_What this task involves_.
Exactly as written, return every line of the data below apart from the pictures.
### Provided entries
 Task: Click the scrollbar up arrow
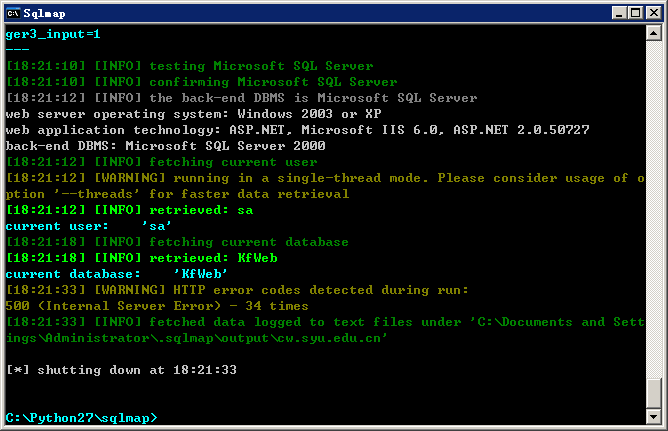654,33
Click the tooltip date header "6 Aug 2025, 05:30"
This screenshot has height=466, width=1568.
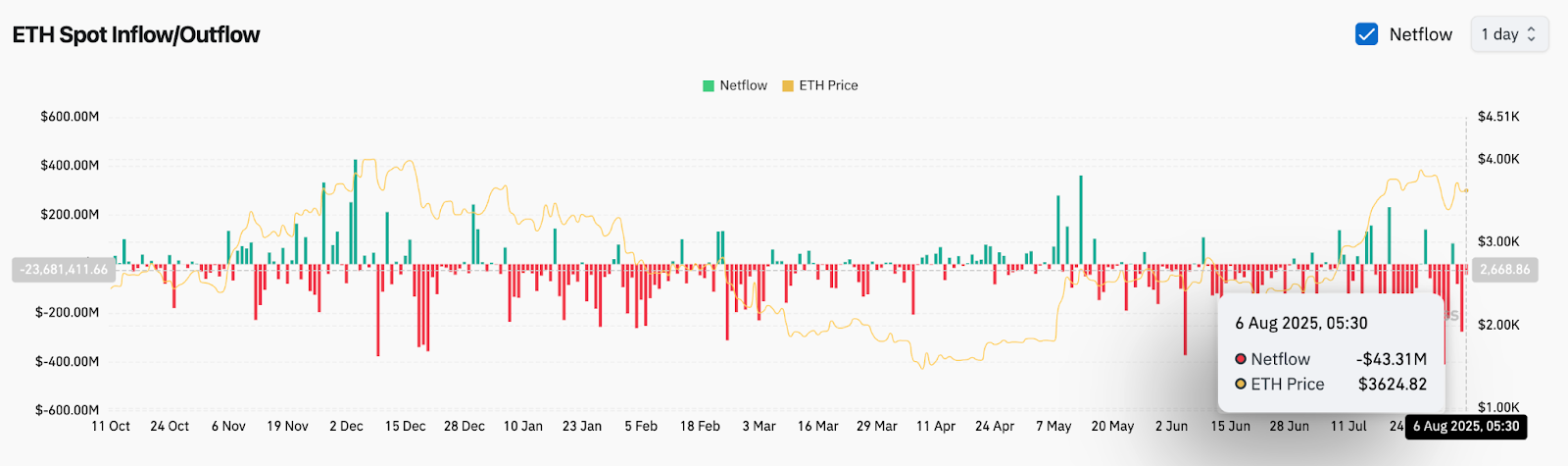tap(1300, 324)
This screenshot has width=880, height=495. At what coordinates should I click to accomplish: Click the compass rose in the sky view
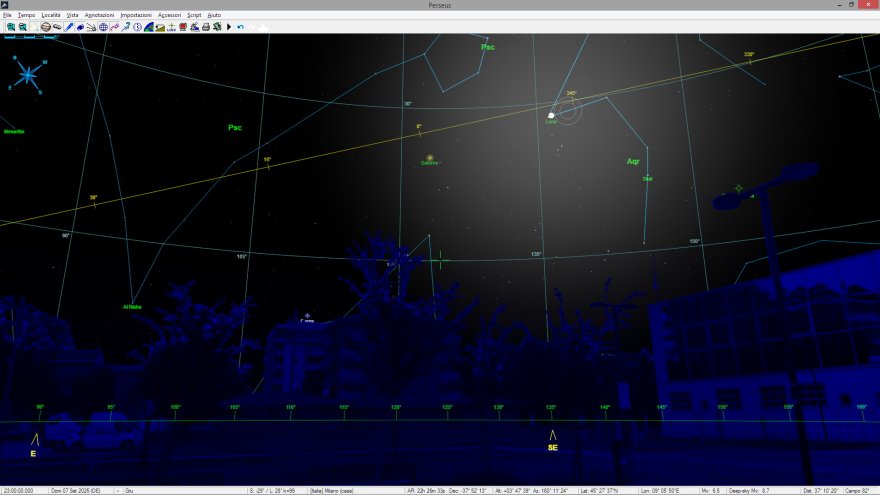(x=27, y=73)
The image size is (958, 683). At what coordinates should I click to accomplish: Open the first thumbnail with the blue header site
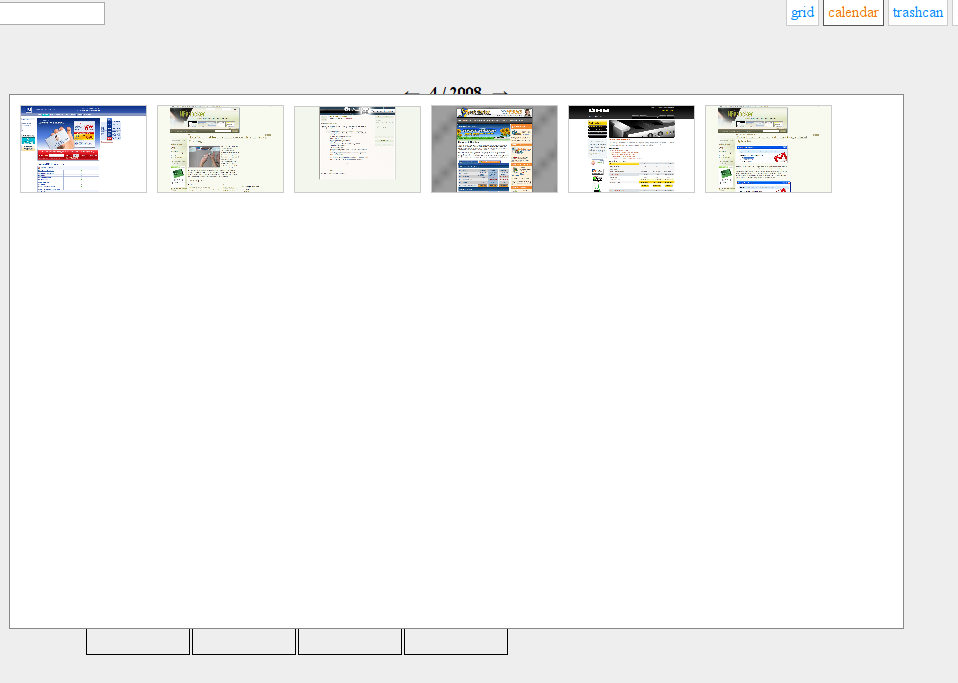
######
_Expected answer_.
 Task: Click the scrollbar up arrow
654,33
Click the tooltip date header "6 Aug 2025, 05:30"
This screenshot has height=466, width=1568.
tap(1300, 324)
This screenshot has width=880, height=495. At what coordinates should I click to accomplish: Click the compass rose in the sky view
(x=27, y=73)
The image size is (958, 683). At what coordinates should I click to accomplish: Open the first thumbnail with the blue header site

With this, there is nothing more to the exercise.